Statistical Sampling: Core Concepts and Essential Elements

Sampling Process and Principles

To ensure a sample accurately represents the population under investigation, its size and the methodology used must adhere to specific principles.

Core Sampling Concepts

Population (Universe)

The population, or universe, is defined as the complete set of elements existing within a specific space and time, all of which are affected by the same problem under study, and from which information is desired.

Sample

A sample is a representative fraction of the population. From the sample, we can infer or estimate the characteristics of the entire population.

Sampling

Sampling is the procedure for selecting a subset of elements (the sample) from a larger group (the population) in order to make inferences about the population. For well-conducted sampling, it is essential that the chosen elements adequately represent the population. If the sample fails to fulfill this task, it is considered biased.

Sampling Units

Sampling units are the individual elements available for selection. These units may or may not coincide with the ultimate units of the population being studied.

Sampling Frame (Random Basis)

The sampling frame is the list of all sampling units from which the sample will be drawn. A robust sampling frame should meet the following criteria:

• It should contain every element of the target population.
• Each element should appear only once (no duplicates).
• It should only contain elements that belong to the population under study.

In a broader sense, the sampling frame encompasses all information that can be used to select the sample, yielding results comparable to those obtained from a comprehensive list.

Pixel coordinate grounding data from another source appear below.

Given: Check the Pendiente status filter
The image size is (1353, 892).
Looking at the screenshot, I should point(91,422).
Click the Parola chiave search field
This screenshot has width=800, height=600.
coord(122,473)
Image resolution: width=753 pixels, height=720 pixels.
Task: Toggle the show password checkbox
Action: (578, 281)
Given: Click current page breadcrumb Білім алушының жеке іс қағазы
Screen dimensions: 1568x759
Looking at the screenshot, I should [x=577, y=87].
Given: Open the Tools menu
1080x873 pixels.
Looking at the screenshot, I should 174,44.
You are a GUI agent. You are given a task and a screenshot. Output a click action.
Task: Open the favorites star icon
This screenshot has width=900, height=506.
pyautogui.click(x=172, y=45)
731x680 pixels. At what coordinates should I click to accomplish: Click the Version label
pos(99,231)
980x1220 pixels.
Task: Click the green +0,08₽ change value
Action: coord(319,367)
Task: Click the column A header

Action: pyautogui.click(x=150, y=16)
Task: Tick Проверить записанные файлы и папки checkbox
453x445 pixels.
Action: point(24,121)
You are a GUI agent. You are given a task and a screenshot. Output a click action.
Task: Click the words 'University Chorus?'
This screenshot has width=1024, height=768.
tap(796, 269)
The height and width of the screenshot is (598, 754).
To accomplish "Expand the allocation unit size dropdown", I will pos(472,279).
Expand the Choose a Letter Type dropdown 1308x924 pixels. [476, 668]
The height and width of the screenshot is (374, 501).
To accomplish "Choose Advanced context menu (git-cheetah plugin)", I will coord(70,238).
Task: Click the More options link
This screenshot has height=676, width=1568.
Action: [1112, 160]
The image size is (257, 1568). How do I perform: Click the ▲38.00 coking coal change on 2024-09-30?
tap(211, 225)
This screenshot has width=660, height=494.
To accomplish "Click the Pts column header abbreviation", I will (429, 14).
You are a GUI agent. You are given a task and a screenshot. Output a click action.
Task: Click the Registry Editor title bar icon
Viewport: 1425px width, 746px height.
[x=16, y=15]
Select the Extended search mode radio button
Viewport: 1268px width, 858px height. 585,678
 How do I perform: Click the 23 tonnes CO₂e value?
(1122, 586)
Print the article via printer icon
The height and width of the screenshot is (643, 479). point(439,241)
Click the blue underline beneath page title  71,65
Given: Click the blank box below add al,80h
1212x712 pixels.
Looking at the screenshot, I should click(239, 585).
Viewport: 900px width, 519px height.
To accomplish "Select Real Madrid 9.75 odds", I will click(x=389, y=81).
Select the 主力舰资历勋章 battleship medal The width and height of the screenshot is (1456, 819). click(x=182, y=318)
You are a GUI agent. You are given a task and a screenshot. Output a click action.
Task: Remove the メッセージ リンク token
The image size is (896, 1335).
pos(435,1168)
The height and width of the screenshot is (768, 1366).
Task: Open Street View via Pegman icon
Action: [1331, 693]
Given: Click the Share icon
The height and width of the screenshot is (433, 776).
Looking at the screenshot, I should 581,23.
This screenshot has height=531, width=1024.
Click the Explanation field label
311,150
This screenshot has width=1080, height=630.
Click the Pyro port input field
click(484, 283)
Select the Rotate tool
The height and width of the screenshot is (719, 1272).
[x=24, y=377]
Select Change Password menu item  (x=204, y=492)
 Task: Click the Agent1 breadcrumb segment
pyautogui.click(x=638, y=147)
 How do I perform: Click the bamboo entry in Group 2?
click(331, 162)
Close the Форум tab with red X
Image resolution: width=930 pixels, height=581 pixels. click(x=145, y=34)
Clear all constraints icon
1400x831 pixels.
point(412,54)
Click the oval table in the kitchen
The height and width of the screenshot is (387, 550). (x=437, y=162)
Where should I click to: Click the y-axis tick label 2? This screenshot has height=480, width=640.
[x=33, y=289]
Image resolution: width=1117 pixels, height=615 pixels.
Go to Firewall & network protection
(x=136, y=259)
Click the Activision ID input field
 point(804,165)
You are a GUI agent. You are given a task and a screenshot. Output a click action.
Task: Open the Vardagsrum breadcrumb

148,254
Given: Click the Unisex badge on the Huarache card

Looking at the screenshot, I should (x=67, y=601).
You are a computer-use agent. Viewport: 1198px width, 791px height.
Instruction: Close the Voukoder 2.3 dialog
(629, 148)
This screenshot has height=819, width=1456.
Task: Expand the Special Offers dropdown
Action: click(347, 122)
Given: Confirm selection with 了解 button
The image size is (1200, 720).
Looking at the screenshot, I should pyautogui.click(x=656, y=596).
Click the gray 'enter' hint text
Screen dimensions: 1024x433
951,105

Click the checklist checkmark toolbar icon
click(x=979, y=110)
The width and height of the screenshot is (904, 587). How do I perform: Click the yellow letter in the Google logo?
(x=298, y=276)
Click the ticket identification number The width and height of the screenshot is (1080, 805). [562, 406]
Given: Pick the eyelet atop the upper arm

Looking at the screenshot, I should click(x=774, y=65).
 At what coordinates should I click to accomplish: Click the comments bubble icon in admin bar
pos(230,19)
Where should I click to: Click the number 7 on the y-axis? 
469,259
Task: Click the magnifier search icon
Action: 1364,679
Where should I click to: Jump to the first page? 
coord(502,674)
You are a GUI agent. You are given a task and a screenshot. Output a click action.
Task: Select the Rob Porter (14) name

Essential Elements in Statistical Sampling

Beyond the fundamental concepts, several other elements are crucial for effective statistical sampling:

• Sample Size (n)

  The sample size (n) refers to the total number of sampling units that constitute the sample.

• Population Size (N)

  The population size (N) represents the total number of elements that make up the entire population.

• Parameter

  A parameter is a numerical value of the population, typically unknown, that represents a specific characteristic of the population (e.g., the population mean, the population proportion). The parameter is the value intended for estimation, and this estimate is known as an estimator.

• Standard Deviation

  The standard deviation (σ) is derived from the population variance (σ²) by taking its square root. It is used to determine the sample size; a more uniform population (smaller standard deviation) generally allows for a smaller sample size.

• Estimation Error

  Estimation error is defined as the difference between the estimated value (from the sample) and the true, unknown value (the population parameter). Represented by Epsilon (ε), this error arises because a sample does not provide comprehensive information about the entire population. In this context, it is often called sampling error or random error. Sampling error can typically be reduced by increasing the sample size. In finite populations (e.g., 10,000 inhabitants), a common convention considers the sampling error to be approximately two standard deviations.

• Confidence Level

  The confidence level defines the probability that the true population parameter falls within a specified range (the confidence interval) around the sample estimate. It is expressed as a percentage. For example:

  • A sampling error of ±2 standard deviations corresponds to approximately a 95% confidence level.
  • A sampling error of ±3 standard deviations corresponds to approximately a 99% confidence level.